Material provided:

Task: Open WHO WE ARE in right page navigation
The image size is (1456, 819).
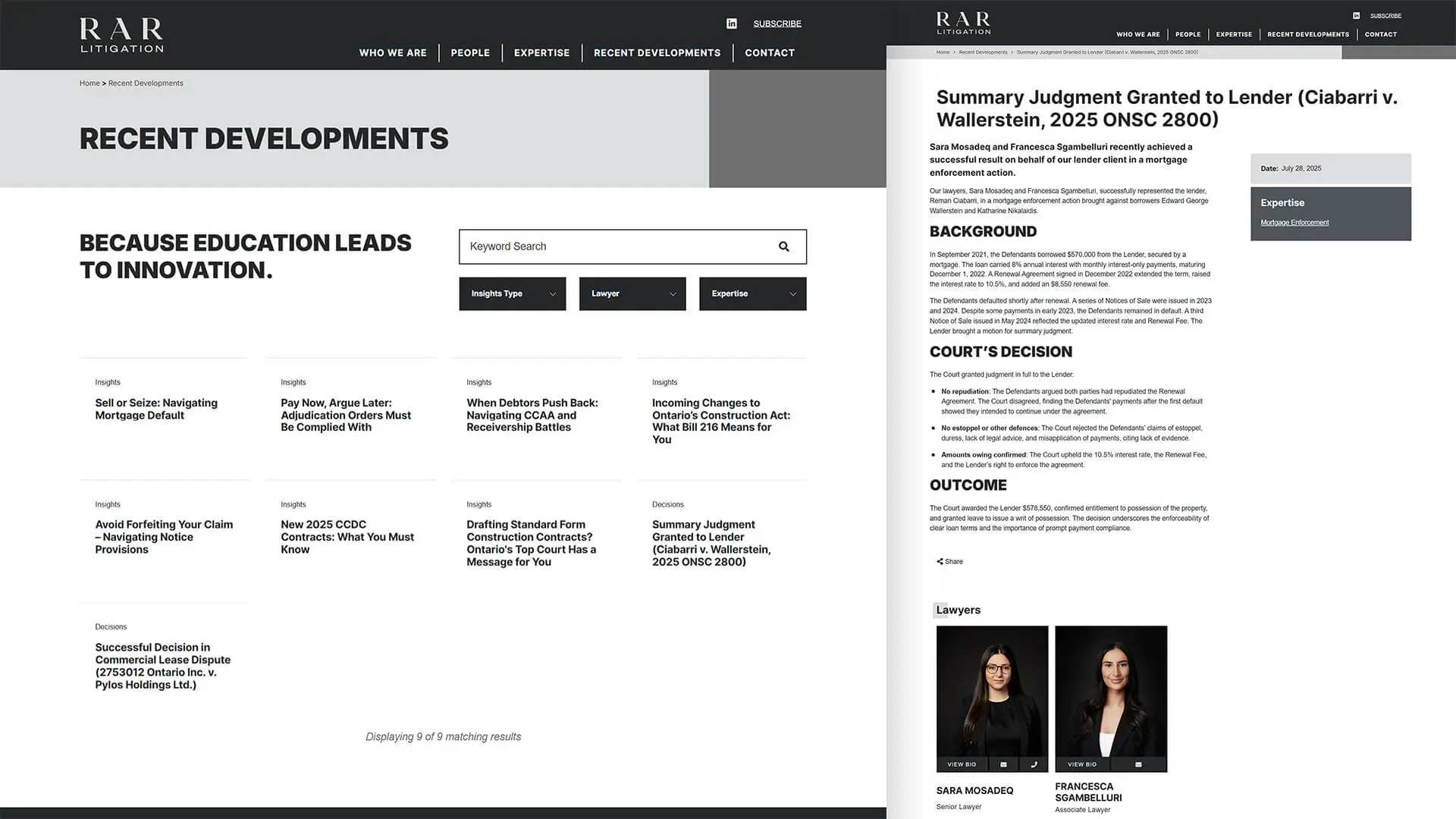Action: pos(1138,34)
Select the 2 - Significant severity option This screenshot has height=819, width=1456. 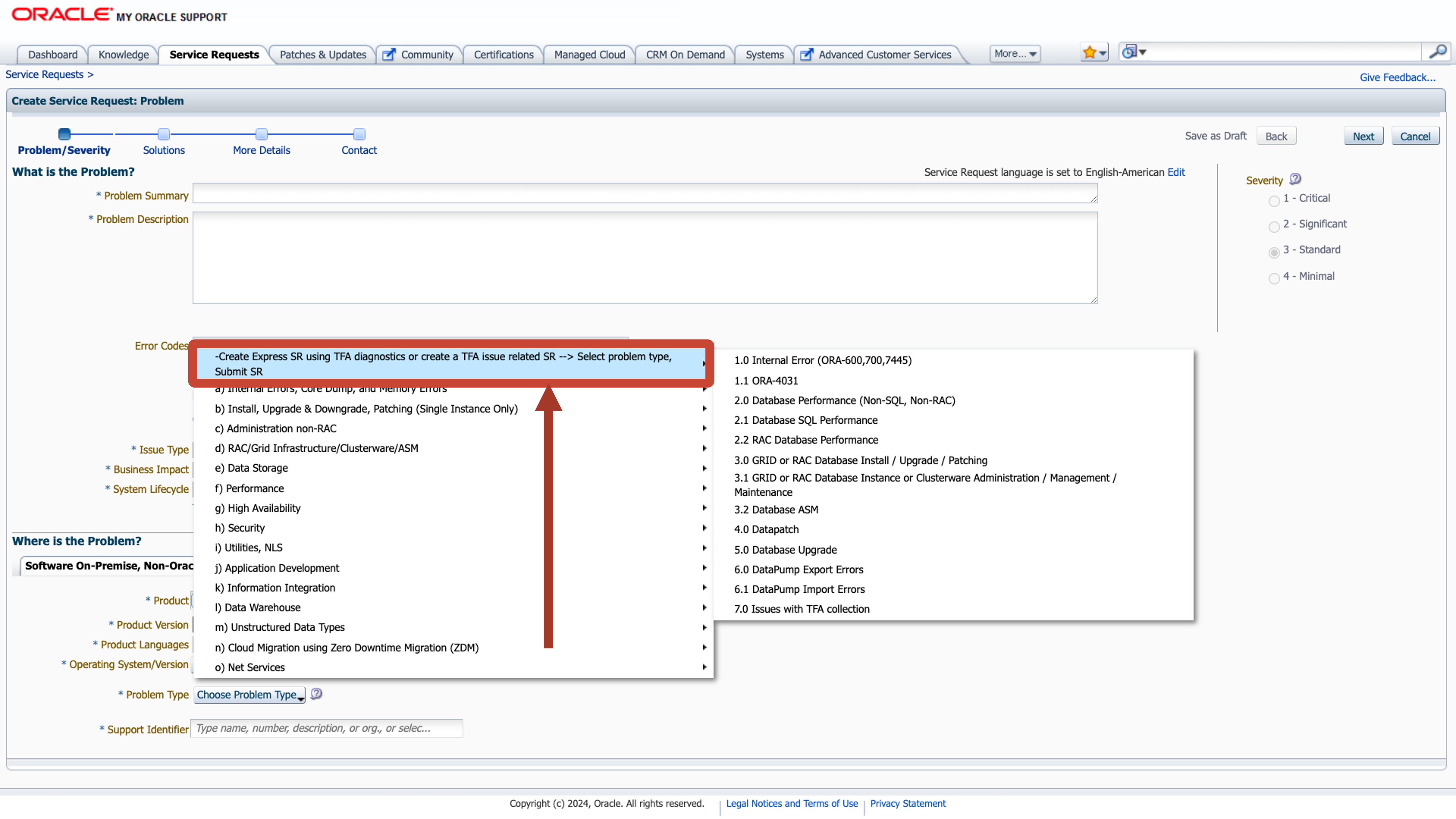coord(1275,227)
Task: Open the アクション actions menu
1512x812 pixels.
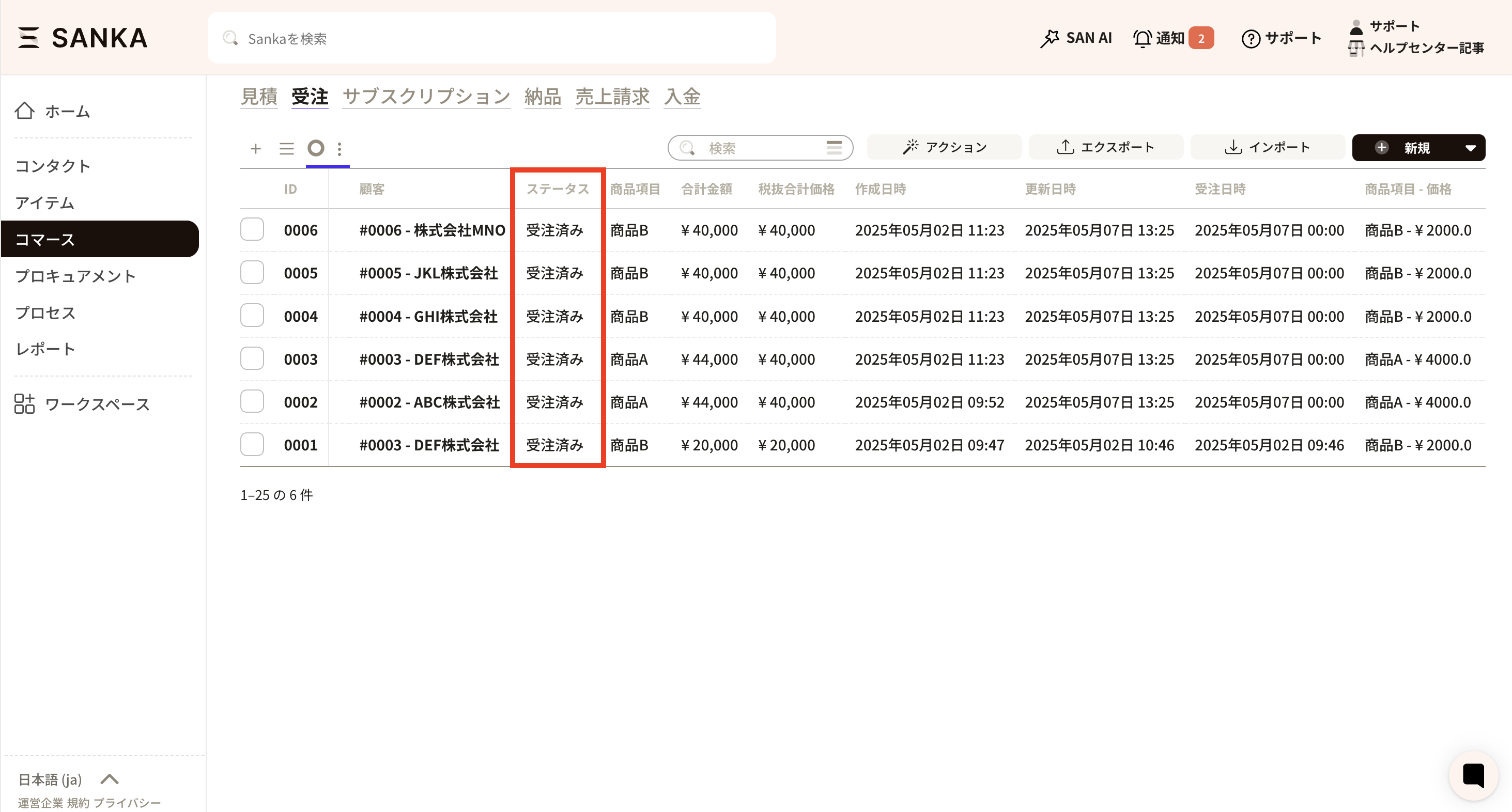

What is being asked: Would you show each line of the listing above that has the string "Task"?

Response below:
Task: Open WHO WE ARE in right page navigation
Task: Open the アクション actions menu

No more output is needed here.